Q1.Which IPsec protocol provides both encryption and authentication for VPN traffic?

A.AH (Authentication Header)
B.ESP (Encapsulating Security Payload)
C.GRE (Generic Routing Encapsulation)
D.IKE (Internet Key Exchange)

Explanation: ESP (Encapsulating Security Payload, IP protocol 50) provides both encryption (confidentiality) and authentication (integrity). AH provides only authentication, not encryption. GRE is not an IPsec protocol and provides no security. IKE negotiates keys but doesn't protect data traffic.

Q2.A company wants branch office employees to access HQ resources over the internet without any VPN client software. Which solution is appropriate?

A.Remote access VPN with AnyConnect
B.Site-to-site IPsec VPN between branch and HQ routers
C.GRE tunnel without IPsec
D.Split tunneling

Explanation: A site-to-site VPN between branch and HQ routers creates a permanent encrypted tunnel. Branch users connect normally without VPN client software — they're unaware of the VPN. The tunnel is terminated at the branch router, not on user devices.

Q3.Which protocol is used by IPsec to negotiate security parameters and exchange keys before establishing a VPN tunnel?

A.GRE
B.ESP
C.AH
D.IKE

Explanation: IKE (Internet Key Exchange) negotiates IPsec parameters in two phases: Phase 1 establishes a secure management channel, and Phase 2 negotiates the actual IPsec SA (security association) for data tunnel parameters.

Q4.A GRE tunnel is configured between two routers to carry OSPF traffic. No additional configuration is added. Which statement is true?

A.GRE encrypts the OSPF packets automatically
B.GRE traffic is unencrypted — IPsec must be added for security
C.OSPF cannot run over a GRE tunnel
D.GRE provides authentication but not encryption

Explanation: GRE provides encapsulation only — no encryption, no authentication. OSPF (and other routing protocols, including multicast) can run over GRE, but the traffic is unprotected. IPsec must be layered on top of GRE to provide encryption.

Q5.A remote user has split tunneling enabled on their VPN. Which traffic uses the VPN tunnel?

A.All traffic from the user's device
B.Only traffic destined for internet sites
C.Only traffic destined for corporate network subnets
D.No traffic — split tunneling disables the VPN

Explanation: With split tunneling enabled, only traffic destined for defined corporate subnets is sent through the VPN tunnel.
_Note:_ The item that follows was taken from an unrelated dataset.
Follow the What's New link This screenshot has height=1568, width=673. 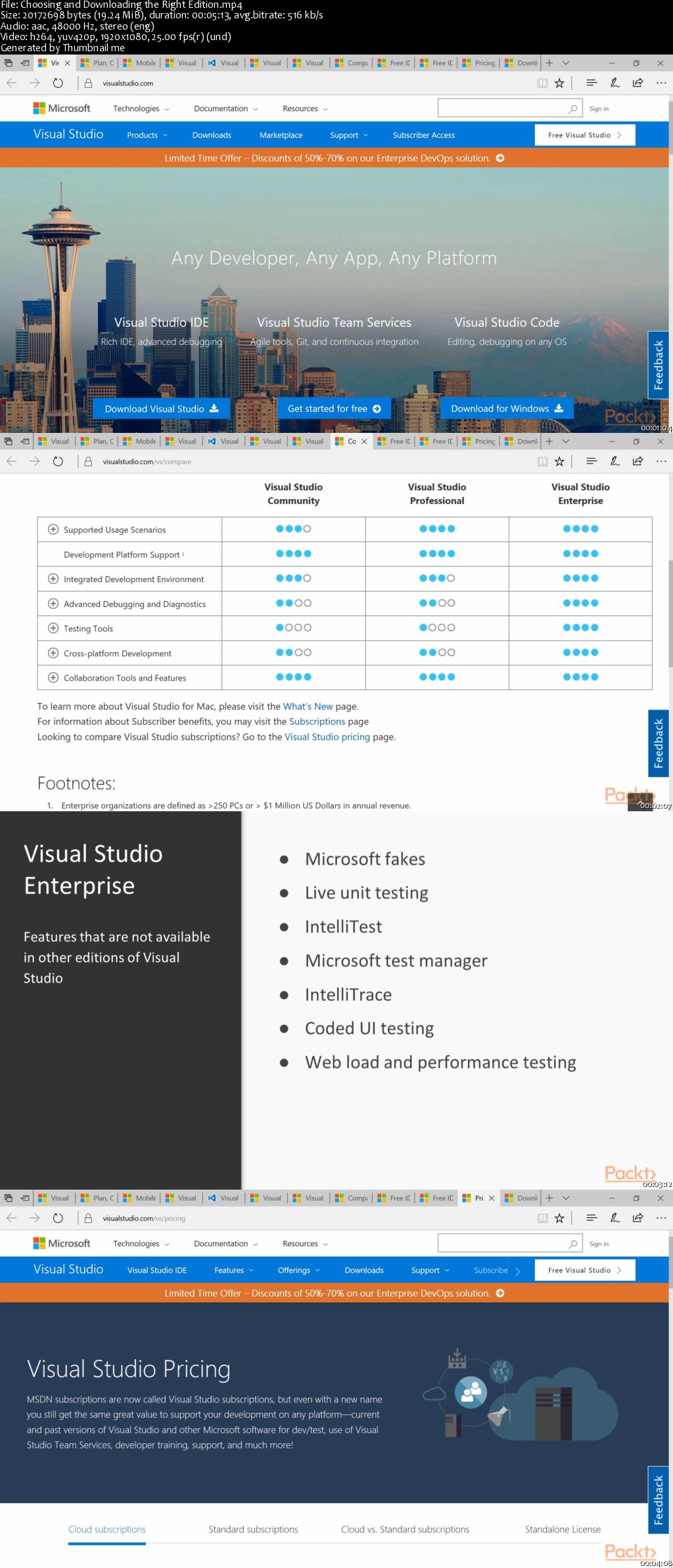(x=308, y=707)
All other traffic (internet browsing, streaming) goes directly to the internet, bypassing the VPN and reducing VPN gateway load.

Frequently asked questions — IPsec VPN

What is the difference between site-to-site and remote access VPN?
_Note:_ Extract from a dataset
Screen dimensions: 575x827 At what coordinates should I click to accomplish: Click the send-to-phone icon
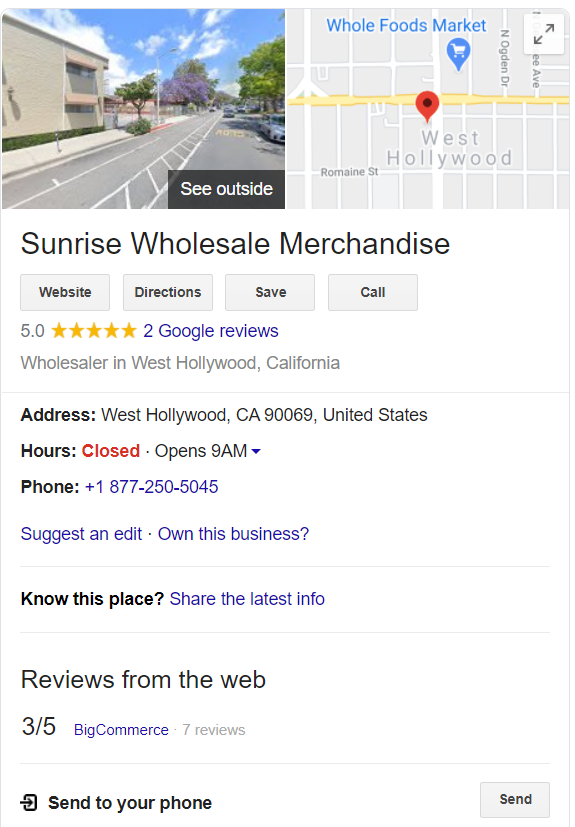click(29, 802)
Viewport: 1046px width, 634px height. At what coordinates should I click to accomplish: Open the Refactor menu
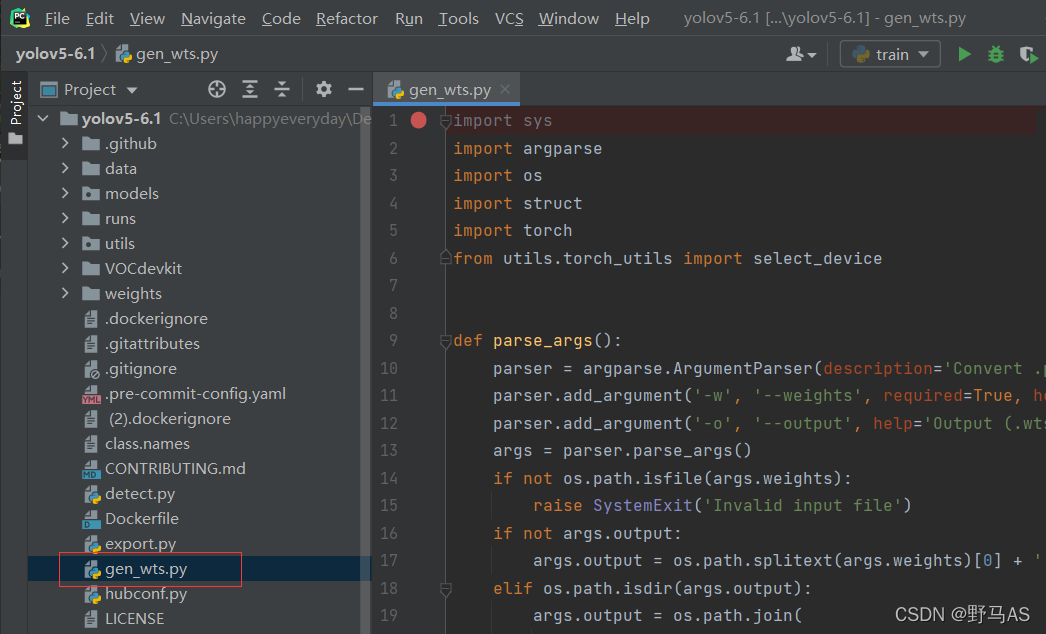click(x=346, y=18)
Site-to-site VPN connects two networks (branch to HQ) using router/firewall endpoints — users don't install VPN clients and are unaware of the tunnel. Remote access VPN connects individual users from anywhere to the corporate network — each user runs a VPN client that creates a tunnel to the corporate VPN concentrator on demand.
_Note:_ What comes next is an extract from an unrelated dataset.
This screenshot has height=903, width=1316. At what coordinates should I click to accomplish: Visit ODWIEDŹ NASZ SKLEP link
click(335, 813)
What is the difference between AH and ESP in IPsec?

AH (Authentication Header, IP 51) provides data integrity and authentication but no encryption — traffic is readable. ESP (Encapsulating Security Payload, IP 50) provides integrity, authentication, AND encryption. ESP is used in almost all VPN implementations because confidentiality requires encryption.

Why combine GRE with IPsec?

IPsec alone cannot carry multicast traffic or routing protocol hellos (OSPF, EIGRP use multicast). GRE creates a point-to-point tunnel that can carry any traffic including multicast. IPsec encrypts the GRE packets. The combination gives you routing protocol support (GRE) plus encryption (IPsec).

What is IKE Phase 1 vs Phase 2?

IKE Phase 1 establishes a secure, authenticated management channel (ISAKMP SA) using asymmetric encryption or pre-shared keys. Phase 2 uses this secure channel to negotiate the actual IPsec tunnel parameters (algorithms, keys for data encryption). Phase 2 is faster because Phase 1 already provided a secure channel.

Is SSL VPN better than IPsec VPN?

They serve different needs. SSL VPN (like Cisco AnyConnect in SSL mode) uses HTTPS (TCP 443), which passes through almost any firewall — ideal for remote users on restrictive networks. IPsec VPN uses UDP 500 and IP protocol 50, which may be blocked. IPsec typically offers better performance. Most enterprises support both: IPsec for corporate devices, SSL for unmanaged devices.